The report rolls out a new tool called the Competitive Agility Index, which Accenture created to measure corporate competitiveness. The index identifies the corporate leaders of the future, including more than 350 companies across nine industries: automotive and industrial, consumer goods and services, retail, life sciences, communications, electronics and high-tech, energy, insurance and utilities.

“This has the potential to dramatically inform the choices and decisions that executives make on how to invest money, and what they build in capabilities,” Theofilou says.

Companies in the automotive and industrial sectors stand to gain the highest revenue growth— in the range of $1 billion per company—if their business strategy incorporates all three competitiveness dimensions.

One example of a company that has adopted this three-tiered strategy is BMW, which ranked highest in the index with a score of 63.8. By comparison, the median score in the automotive and industrial sector was 35.1. The company has adopted this three-tiered strategy, with equal emphasis on sustainability and trust—something some automotive companies have neglected.

“Consideration of the environment along the entire value chain, and a clear commitment to the preservation of resources are values embedded in the company’s approach,” the report states.

Following BMW in the rankings are industrial companies Schneider Electric (50.8), Honeywell (43.3) and Daikin (41.4).

Other high performers include Colgate Palmolive Co. in the consumer goods and services sector, retailer Inditex, which owns Zara stores, and tech giant Apple.

The report notes that some of the leading companies in the index do not fare as well by traditional measurements, including market cap and total shareholder return. For example, Colgate ranks No. 1 for consumer goods, but scores 13th place for total shareholder return and fourth for market cap.

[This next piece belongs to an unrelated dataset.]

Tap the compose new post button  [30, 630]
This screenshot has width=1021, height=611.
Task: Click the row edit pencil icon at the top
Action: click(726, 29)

“We’re not dismissing market cap or total shareholder return by any means,” Theofilou says. “But these are backwards looking measures of business performance from a shareholder perspective.”

Theofilou believes the importance of trust and sustainability will continue to evolve over the next five to 10 years, and that this metric will likely become equal in importance to profits and growth.

“I think you’ll see those three balance, and it will likely need to come out of the other two, because there’s no way to avoid the growth of sustainability and trust,” he says.